Often, I found myself not wanting to be around people, not even my own family. I would retreat to Anja's hospital room with a stack of books. Even though Anja was knocked out from the sedative, I would have the night nurse go through the gymnastics of nestling her into my arms and I would read for hours and hours. Sometimes I'd read out loud to my sleeping baby until my mouth was dry with text and I felt nauseated from absorbing too many words. Then I would close the book and peer down at this heavy baby asleep in my arms, perhaps immersed in a dream. I'd glide my finger softly across her skin, as pure and pale as snow. She was tangled in tubes and wires and smelled indefinitely of hand sanitizer. I could not bury my nose deep enough into her neck or plant enough kisses on her forehead. I was overwhelmed with the desire to try with all my heart and mind to give her as much as she had given me. I knew we had to do everything we could to save our child's life. I knew that was our only option. We had to do the trach.

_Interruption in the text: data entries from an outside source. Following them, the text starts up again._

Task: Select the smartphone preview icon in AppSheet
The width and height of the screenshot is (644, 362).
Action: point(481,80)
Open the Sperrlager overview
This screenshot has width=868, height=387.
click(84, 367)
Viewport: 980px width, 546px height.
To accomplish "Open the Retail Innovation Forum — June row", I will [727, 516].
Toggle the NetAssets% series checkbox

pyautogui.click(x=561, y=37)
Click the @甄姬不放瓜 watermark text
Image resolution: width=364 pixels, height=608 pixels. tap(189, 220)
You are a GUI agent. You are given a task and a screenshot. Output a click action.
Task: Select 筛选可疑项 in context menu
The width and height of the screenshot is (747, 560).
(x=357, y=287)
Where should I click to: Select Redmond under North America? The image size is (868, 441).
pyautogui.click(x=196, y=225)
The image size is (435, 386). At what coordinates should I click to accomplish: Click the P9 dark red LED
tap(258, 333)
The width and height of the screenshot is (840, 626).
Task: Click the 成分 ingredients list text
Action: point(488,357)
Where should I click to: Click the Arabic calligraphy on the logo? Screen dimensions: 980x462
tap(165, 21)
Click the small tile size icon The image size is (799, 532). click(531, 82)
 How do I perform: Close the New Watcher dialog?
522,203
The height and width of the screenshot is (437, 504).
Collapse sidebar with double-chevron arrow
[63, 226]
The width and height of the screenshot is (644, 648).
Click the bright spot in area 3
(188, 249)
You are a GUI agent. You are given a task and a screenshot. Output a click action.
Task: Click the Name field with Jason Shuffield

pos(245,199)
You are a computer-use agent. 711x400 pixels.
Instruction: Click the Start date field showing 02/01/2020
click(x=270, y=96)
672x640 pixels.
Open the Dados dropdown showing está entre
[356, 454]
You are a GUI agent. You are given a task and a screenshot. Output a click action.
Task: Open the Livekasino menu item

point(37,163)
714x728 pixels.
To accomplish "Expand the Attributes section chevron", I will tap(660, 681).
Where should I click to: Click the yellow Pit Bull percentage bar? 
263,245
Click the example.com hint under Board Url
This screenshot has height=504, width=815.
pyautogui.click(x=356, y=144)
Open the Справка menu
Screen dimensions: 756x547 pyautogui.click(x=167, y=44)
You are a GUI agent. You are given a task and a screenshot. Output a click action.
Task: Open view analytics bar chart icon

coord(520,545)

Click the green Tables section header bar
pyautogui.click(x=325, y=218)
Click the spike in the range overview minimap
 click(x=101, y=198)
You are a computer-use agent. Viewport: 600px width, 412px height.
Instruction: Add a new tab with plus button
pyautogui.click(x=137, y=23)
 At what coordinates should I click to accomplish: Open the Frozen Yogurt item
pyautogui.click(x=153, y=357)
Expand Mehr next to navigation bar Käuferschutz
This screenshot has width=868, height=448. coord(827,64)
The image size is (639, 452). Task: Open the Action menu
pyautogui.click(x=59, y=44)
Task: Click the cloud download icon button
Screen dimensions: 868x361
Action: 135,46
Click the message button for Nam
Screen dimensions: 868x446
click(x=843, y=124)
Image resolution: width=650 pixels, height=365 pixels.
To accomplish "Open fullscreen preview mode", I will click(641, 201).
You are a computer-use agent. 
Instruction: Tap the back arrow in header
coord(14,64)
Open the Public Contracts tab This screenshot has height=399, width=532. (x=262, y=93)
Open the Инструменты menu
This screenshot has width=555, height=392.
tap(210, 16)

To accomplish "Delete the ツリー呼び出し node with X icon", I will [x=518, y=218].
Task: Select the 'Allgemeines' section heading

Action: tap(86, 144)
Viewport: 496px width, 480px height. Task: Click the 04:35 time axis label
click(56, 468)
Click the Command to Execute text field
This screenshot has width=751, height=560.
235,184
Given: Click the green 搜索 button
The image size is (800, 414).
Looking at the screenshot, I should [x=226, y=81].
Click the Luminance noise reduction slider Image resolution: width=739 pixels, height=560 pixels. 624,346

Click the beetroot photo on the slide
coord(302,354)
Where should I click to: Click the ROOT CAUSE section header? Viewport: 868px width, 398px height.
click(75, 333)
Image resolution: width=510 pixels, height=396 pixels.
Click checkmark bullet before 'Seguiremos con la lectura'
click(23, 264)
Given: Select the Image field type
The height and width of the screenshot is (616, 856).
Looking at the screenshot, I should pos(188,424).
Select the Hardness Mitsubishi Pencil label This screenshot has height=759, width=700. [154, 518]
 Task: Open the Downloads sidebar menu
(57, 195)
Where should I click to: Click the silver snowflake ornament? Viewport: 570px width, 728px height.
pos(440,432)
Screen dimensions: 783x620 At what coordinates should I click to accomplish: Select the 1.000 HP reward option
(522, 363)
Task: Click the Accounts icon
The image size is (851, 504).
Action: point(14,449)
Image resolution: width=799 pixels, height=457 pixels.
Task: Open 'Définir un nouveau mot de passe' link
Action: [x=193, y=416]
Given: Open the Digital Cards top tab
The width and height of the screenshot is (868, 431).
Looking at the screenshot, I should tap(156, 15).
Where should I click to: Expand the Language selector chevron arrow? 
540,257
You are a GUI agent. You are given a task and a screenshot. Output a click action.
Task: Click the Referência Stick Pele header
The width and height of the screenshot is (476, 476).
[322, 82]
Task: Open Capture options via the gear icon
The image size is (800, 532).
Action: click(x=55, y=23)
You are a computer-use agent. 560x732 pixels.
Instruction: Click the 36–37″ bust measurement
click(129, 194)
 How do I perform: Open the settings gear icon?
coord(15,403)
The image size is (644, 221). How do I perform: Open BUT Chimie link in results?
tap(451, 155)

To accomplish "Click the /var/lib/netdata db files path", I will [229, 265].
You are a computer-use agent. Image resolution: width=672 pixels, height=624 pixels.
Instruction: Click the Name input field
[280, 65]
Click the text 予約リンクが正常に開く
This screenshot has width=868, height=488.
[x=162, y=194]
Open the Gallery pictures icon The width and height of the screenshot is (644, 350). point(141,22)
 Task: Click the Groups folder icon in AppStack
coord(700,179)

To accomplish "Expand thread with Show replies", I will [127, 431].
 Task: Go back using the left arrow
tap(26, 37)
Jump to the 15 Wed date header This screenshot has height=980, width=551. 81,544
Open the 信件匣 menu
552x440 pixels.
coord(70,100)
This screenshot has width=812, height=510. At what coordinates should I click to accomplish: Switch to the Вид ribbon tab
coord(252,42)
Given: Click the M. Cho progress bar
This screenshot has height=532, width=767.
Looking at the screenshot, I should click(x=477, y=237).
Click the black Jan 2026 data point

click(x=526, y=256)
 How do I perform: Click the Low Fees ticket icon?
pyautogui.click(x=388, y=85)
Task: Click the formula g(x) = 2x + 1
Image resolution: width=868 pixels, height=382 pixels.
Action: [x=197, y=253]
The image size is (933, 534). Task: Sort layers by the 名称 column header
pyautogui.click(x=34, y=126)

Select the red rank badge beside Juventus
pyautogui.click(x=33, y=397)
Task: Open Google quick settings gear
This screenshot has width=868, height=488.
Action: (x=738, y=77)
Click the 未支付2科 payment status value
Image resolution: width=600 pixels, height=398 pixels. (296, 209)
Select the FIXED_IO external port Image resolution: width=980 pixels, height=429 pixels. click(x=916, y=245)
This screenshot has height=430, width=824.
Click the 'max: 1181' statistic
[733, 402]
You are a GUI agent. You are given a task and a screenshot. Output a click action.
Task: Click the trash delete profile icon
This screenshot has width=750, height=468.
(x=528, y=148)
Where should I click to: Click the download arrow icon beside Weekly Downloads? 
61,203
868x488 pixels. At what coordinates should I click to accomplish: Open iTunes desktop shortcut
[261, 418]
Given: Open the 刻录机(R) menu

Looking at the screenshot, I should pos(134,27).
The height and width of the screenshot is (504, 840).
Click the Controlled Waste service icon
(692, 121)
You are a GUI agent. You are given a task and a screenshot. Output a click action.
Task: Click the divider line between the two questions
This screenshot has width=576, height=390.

Just like with the g-tube, this was scary and unknown and a huge adjustment, but it was also the best decision we could make for her. We had to learn how to suction the trach, and how to change the trach when it was dirty. We also had to learn how to operate the home ventilator, what her settings were and what they meant. On December 2nd, 2009, she came home from the hospital -- to a real home, because we finally had a house by then. She came home on the ventilator, with the g-tube. She could not breath or eat on her own and required constant supervision. We also had to start patching her left eye because her right eye was lazy.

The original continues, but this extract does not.